@Daftasabroom
Make sure you get one with a top cutlery tray.
I would say do NOT get one with a cutlery tray.
We recently took delivery of a Siemens dishwasher, not our first choice but stock was low. Not a wise choice either and very much regretted as although the build quality is good it is cluttered with ridiculously fussy and useless features.
The cutlery tray is badly laid out and you need a certain kind/shape of cutlery in order to fit in on, it took far too long to fiddle about with it. I have since ditched it. Another reason being that in order to wash a tallish glass I had to fold one of the glass racks down and tilt the glass, a lot, otherwise the cutlery tray would hit the glass. Replaced tray with a normal basket.
Due to the cutlery tray taking up useful space in the top I discovered that plates in the bottom were in the way of the arm at the top so had to fiddle about to try and get the top rack higher up. There is a choice of heights, I have yet to discover whether it is high enough.
There are so many buttons it takes a long time to figure it all out, has to be set up first and the manual is comprehensive which is good, but it is akin to reading War and Peace. The buttons are pretty much impossible to see, so you have to bend down to see which is which until you are familiar with them. Some of them we will never need. They are invisible until you set the machine, when they will all light up like a funfair. A line of pretty bright blue flashing away menacingly. If you try to change the timer once set, you will think the day of reckoning has arrived, they will all flash non stop, and ignore all attempts to stop them until you get the manual and look up the problem, great fun when all you want is to go to bed and sleep.
Now, this stuff is possible to accept, although a complete waste of time and it has been like a 'build your own dishwasher' game.
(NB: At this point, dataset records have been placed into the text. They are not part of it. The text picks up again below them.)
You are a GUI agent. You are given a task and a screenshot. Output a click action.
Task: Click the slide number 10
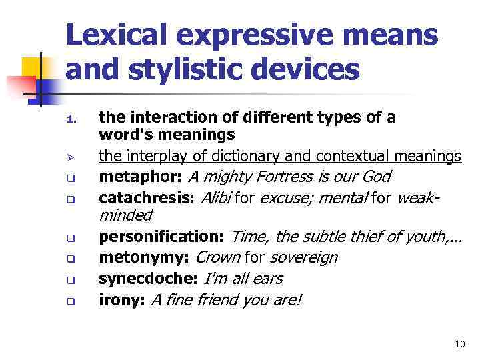coord(459,344)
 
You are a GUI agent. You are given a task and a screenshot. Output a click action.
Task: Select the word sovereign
coord(304,257)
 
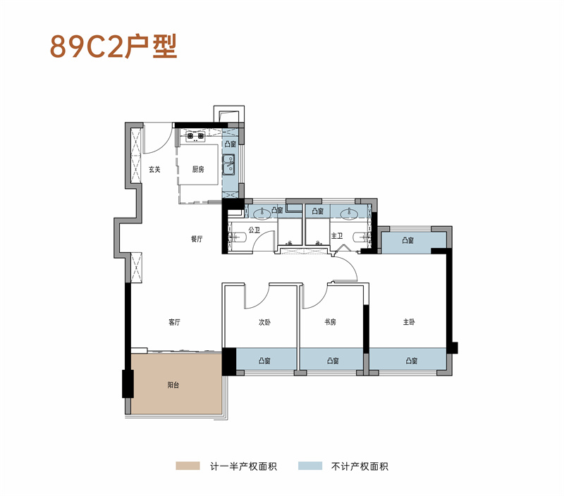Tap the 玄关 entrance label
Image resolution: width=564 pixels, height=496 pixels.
[154, 169]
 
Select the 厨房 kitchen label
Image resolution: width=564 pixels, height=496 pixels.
[198, 169]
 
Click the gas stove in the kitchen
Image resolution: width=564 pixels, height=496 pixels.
[195, 136]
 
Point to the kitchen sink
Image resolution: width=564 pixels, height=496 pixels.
[228, 166]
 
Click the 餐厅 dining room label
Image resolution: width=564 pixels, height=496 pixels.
[197, 239]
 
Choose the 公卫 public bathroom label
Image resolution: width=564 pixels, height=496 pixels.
[255, 230]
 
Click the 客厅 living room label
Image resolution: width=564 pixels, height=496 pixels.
[175, 322]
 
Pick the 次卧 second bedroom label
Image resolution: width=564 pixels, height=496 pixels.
[264, 322]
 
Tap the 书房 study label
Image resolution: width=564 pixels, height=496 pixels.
[330, 322]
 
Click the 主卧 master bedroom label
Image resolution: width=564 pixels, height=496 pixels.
[409, 322]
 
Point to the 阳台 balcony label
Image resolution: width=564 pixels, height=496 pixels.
[173, 385]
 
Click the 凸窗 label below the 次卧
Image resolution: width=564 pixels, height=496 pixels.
[264, 361]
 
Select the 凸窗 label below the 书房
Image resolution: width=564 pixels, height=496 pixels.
[332, 361]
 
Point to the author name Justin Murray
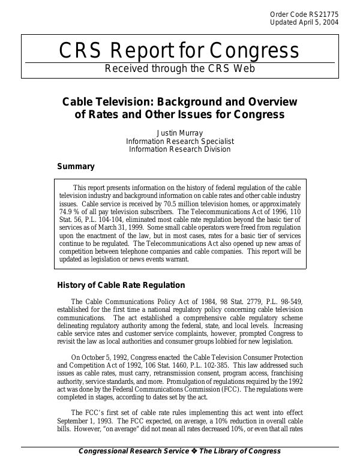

What is not acceptable is the failure of the stupid thing to actually dry anything, on any setting and then leave it dry.
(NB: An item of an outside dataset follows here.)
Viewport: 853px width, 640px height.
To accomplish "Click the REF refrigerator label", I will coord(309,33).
It completes a cycle and apparently dries. If you arrange your day or night so that you can be there as it finishes you might just catch it when some of the contents are dry and manage to remove them. If you use it normally you will return to find that it has gone past the so-called drying stage and filled with a huge amount of condensation which has made every single item soaking wet. Leaving it in there for longer makes no difference. I bitterly regret wasting so much money on such a useless lump of crap as I now have to unload soaking wet washing up into a drainer every day instead of at least being able to put some of it straight into the cupboards. The 'dishtowel hack' does not work, neither does leaving the door open.
So, I would say, read reviews, independent ones as well as the ones on the site where you are looking to buy because they tend to only publish the good ones. It is a new energy saving drying system and you might struggle to avoid it so I will say this - if you want a dishwasher that actually does the job it is meant to do ie: wash AND dry, do NOT get a Siemens dishwasher. (Now the same company as Bosch).
It is quiet though, apart from sometimes sounding as if it is crying quietly in pain.